#### Data in this exercise
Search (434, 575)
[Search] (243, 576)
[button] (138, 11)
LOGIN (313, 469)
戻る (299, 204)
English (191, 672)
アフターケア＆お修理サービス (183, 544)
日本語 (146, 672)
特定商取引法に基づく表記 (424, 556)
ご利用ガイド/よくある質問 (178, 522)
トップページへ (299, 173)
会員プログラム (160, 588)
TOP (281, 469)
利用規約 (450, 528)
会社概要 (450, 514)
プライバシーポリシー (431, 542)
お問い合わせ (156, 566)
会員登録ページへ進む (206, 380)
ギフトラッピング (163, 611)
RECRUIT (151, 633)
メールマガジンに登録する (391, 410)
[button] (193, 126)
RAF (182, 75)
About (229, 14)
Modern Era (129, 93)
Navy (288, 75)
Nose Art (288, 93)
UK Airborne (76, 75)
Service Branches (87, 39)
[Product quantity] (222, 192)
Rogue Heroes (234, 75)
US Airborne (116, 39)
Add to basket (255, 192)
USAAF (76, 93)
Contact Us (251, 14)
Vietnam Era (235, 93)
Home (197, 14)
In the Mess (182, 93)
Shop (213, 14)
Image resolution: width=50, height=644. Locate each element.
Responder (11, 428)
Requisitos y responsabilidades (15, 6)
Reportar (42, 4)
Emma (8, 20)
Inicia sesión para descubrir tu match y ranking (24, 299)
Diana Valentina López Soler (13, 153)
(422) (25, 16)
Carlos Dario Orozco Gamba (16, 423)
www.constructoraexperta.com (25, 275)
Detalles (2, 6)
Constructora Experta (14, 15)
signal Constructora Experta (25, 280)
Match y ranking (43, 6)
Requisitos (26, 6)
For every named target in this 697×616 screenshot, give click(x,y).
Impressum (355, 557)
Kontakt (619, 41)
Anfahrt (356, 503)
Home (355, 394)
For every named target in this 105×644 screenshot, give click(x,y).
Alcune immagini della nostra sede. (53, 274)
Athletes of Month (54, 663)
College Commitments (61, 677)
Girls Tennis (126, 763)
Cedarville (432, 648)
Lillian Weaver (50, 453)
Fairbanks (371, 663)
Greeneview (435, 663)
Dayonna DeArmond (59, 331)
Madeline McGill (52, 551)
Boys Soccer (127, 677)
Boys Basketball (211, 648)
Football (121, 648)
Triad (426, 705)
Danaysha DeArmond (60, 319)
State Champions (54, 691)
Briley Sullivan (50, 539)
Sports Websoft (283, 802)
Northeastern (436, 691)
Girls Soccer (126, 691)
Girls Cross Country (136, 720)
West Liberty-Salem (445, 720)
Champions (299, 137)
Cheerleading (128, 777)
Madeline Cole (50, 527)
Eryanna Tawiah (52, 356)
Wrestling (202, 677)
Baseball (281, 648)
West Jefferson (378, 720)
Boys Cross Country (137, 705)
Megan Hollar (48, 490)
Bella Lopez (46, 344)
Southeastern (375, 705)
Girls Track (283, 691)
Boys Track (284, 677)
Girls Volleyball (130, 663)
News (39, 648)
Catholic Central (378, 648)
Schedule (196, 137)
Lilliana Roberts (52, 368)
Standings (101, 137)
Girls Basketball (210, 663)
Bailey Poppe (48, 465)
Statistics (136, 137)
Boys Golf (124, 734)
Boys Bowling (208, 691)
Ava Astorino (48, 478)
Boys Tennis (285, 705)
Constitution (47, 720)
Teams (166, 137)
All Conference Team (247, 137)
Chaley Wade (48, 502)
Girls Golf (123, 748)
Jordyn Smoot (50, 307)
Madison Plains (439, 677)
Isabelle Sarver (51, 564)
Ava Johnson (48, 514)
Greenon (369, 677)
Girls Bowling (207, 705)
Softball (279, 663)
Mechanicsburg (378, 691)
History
########
Reproduce all of the records above, line for line, without changing anything.

* Written answer
Search (434, 575)
[Search] (243, 576)
[button] (138, 11)
LOGIN (313, 469)
戻る (299, 204)
English (191, 672)
アフターケア＆お修理サービス (183, 544)
日本語 (146, 672)
特定商取引法に基づく表記 (424, 556)
ご利用ガイド/よくある質問 (178, 522)
トップページへ (299, 173)
会員プログラム (160, 588)
TOP (281, 469)
利用規約 (450, 528)
会社概要 (450, 514)
プライバシーポリシー (431, 542)
お問い合わせ (156, 566)
会員登録ページへ進む (206, 380)
ギフトラッピング (163, 611)
RECRUIT (151, 633)
メールマガジンに登録する (391, 410)
[button] (193, 126)
RAF (182, 75)
About (229, 14)
Modern Era (129, 93)
Navy (288, 75)
Nose Art (288, 93)
UK Airborne (76, 75)
Service Branches (87, 39)
[Product quantity] (222, 192)
Rogue Heroes (234, 75)
US Airborne (116, 39)
Add to basket (255, 192)
USAAF (76, 93)
Contact Us (251, 14)
Vietnam Era (235, 93)
Home (197, 14)
In the Mess (182, 93)
Shop (213, 14)
Image resolution: width=50, height=644. Locate each element.
Responder (11, 428)
Requisitos y responsabilidades (15, 6)
Reportar (42, 4)
Emma (8, 20)
Inicia sesión para descubrir tu match y ranking (24, 299)
Diana Valentina López Soler (13, 153)
(422) (25, 16)
Carlos Dario Orozco Gamba (16, 423)
www.constructoraexperta.com (25, 275)
Detalles (2, 6)
Constructora Experta (14, 15)
signal Constructora Experta (25, 280)
Match y ranking (43, 6)
Requisitos (26, 6)
For every named target in this 697×616 screenshot, give click(x,y).
Impressum (355, 557)
Kontakt (619, 41)
Anfahrt (356, 503)
Home (355, 394)
For every named target in this 105×644 screenshot, give click(x,y).
Alcune immagini della nostra sede. (53, 274)
Athletes of Month (54, 663)
College Commitments (61, 677)
Girls Tennis (126, 763)
Cedarville (432, 648)
Lillian Weaver (50, 453)
Fairbanks (371, 663)
Greeneview (435, 663)
Dayonna DeArmond (59, 331)
Madeline McGill (52, 551)
Boys Soccer (127, 677)
Boys Basketball (211, 648)
Football (121, 648)
Triad (426, 705)
Danaysha DeArmond (60, 319)
State Champions (54, 691)
Briley Sullivan (50, 539)
Sports Websoft (283, 802)
Northeastern (436, 691)
Girls Soccer (126, 691)
Girls Cross Country (136, 720)
West Liberty-Salem (445, 720)
Champions (299, 137)
Cheerleading (128, 777)
Madeline Cole (50, 527)
Eryanna Tawiah (52, 356)
Wrestling (202, 677)
Baseball (281, 648)
West Jefferson (378, 720)
Boys Cross Country (137, 705)
Megan Hollar (48, 490)
Bella Lopez (46, 344)
Southeastern (375, 705)
Girls Track (283, 691)
Boys Track (284, 677)
Girls Volleyball (130, 663)
News (39, 648)
Catholic Central (378, 648)
Schedule (196, 137)
Lilliana Roberts (52, 368)
Standings (101, 137)
Girls Basketball (210, 663)
Bailey Poppe (48, 465)
Statistics (136, 137)
Boys Golf (124, 734)
Boys Bowling (208, 691)
Ava Astorino (48, 478)
Boys Tennis (285, 705)
Constitution (47, 720)
Teams (166, 137)
All Conference Team (247, 137)
Chaley Wade (48, 502)
Girls Golf (123, 748)
Jordyn Smoot (50, 307)
Madison Plains (439, 677)
Isabelle Sarver (51, 564)
Ava Johnson (48, 514)
Greenon (369, 677)
Girls Bowling (207, 705)
Softball (279, 663)
Mechanicsburg (378, 691)
History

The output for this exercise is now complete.